▸ Job
Reproduce, word for word, everything in the Perl post on yesterday's date from "# One way using" down to "change as needed.".

▸ Extract to read
— BEGIN —
The simple answer? See perlfaq4.

The following provides examples (and a tweak) to the answers found there. It also shows different ways to use Date::Calc and Date::Manip.

#!/usr/bin/perl -w
use strict;

use Date::Calc ( ":all" );
use Date::Manip;

my ( $date, $yy, $dd, $mm );

print "There are various ways to get yesterday's date.  Here are\n",
      "are a few alternatives and their results:\n\n";

# perlfaq4 - simple

$date = scalar localtime( ( time() - ( 24 * 60 * 60 ) ) );
print "1. The simple calculation in perlfaq4 yields: ",
      "$date.\n\n";


# perlfaq4 - DST aware

$date = scalar localtime( yesterday() );
print "2. The DST subroutine in perlfaq4 reports: ",
      "$date.\n\n";


# One way using Date::Calc

( $yy, $mm, $dd ) = Today();
( $yy, $mm, $dd ) = Add_Delta_Days( $yy, $mm, $dd, -1 );
$mm = Month_to_Text( $mm );
print "3. A simple use of Date::Calc gives: ",
      "$dd $mm $yy.\n\n";


# Date::Manip; note that the timezone is my local;
# change as needed.
— END —
▸ Source data
— BEGIN —
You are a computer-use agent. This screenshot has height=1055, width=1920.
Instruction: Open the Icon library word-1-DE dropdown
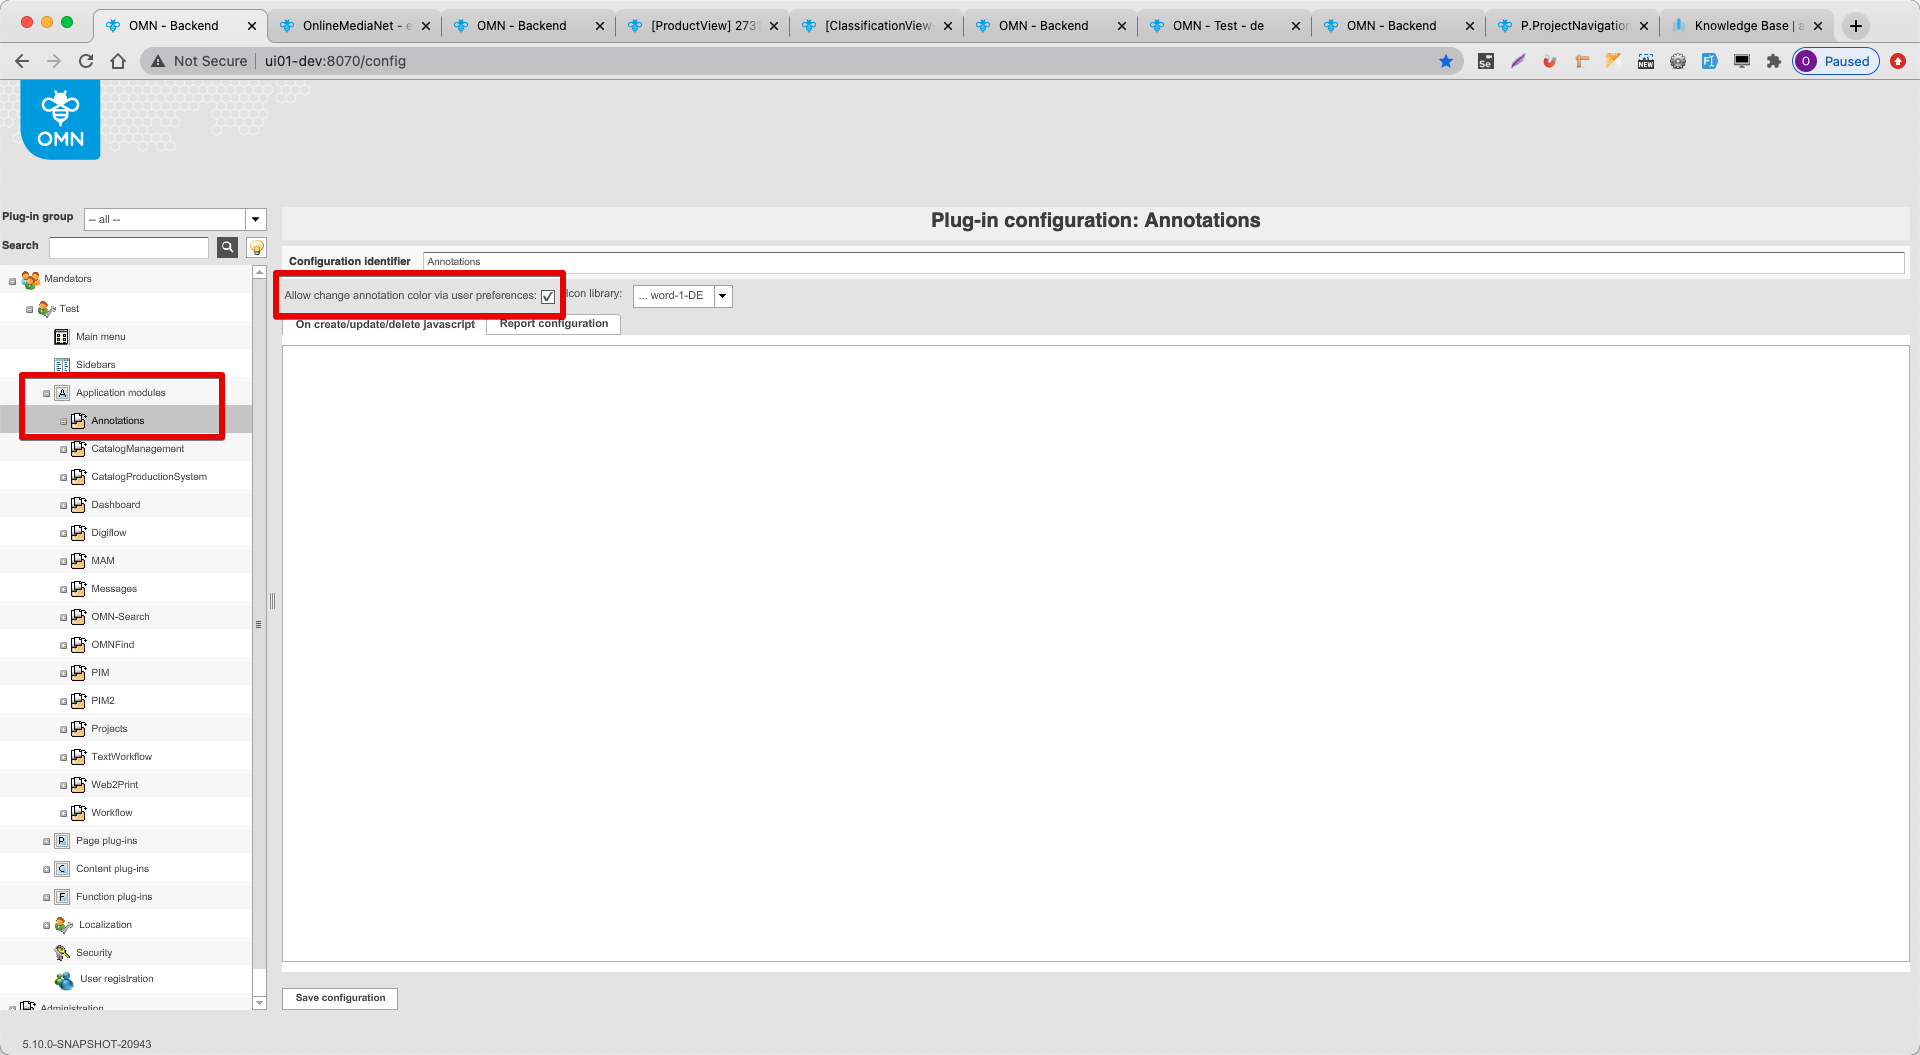tap(722, 296)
— END —
▸ Correct result
# One way using Date::Calc

( $yy, $mm, $dd ) = Today();
( $yy, $mm, $dd ) = Add_Delta_Days( $yy, $mm, $dd, -1 );
$mm = Month_to_Text( $mm );
print "3. A simple use of Date::Calc gives: ",
      "$dd $mm $yy.\n\n";


# Date::Manip; note that the timezone is my local;
# change as needed.